New born children are born with essentially sterilized guts. A new born child’s gut is first inoculated by the mother during breast feeding. This is critical for the future environment of the developing child’s gut and for the healthy functioning of the brain. Gut flora actively helps with the synthesis of various nutrients like vitamins and minerals, as well as various amino acids and proteins. Also, the fact that the small intestine is permeable is critical because as a child develops, allergies can develop, toxins can be absorbed and taken-up into general systemic circulation through a porous GI tract. There is evidence that a compromised gut in conjunction with excessive vaccinations, over use of antibiotics from chest and ear infections, poor diet, and dysfunctional family life will all exacerbate the “gut and psychology syndrome.” An excellent example of a toxic gut is what happens to a child or adult when they are sensitive, allergic, or cannot tolerate gluten and casein in their diet. Gluten is a protein in grains (wheat, rye, barley, oats, etc.) and casein is a milk protein found in all milk products (cow, sheep, goat, human). When consumed in an unhealthy, compromised GI tract (abnormal microbial flora), these proteins do not get digested and become toxic and create an inflammatory condition in the GI tract. Many of these proteins are poorly digested and, more importantly, can turn into substances that are similar to the chemical structures of opiates (morphine-like compounds). Scientists have identified these compounds as gluteomorphins and casomorphins in the urine of patients diagnosed with mental health issues. These so-called opiates come from the gut and progress into general systemic circulation. They then pass through the blood-brain barrier and can have a negative effect on brain physiology and behavior. Patients diagnosed with this condition can be helped by becoming gluten and casein free in their diets.
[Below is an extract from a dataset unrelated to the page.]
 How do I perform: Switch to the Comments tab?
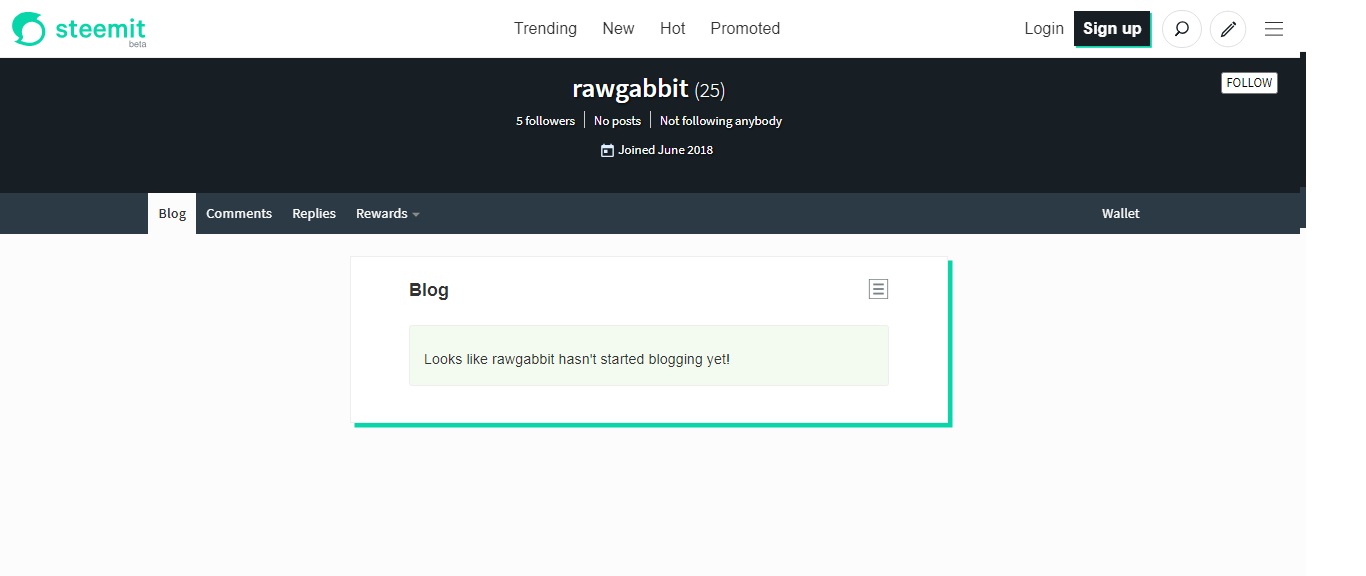(239, 213)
The GAPS diet starts with an introductory phase and progressively introduces fermented foods such as fermented yoghurt and kefir, sauerkraut, beetroot, and fermented grains and fish.

Bone broths and organ meats are also introduced into the program. Diet, detoxification, supplementation and homemade, making nutrient dense food from scratch are important components of the GAPS protocol. These help children and adults with many conditions such as autism, ADHD/ADD, dyslexia, depression and many other psychological, learning and perception issues, skin disorders, chronic infections, constipation, asthma and allergies to name a few.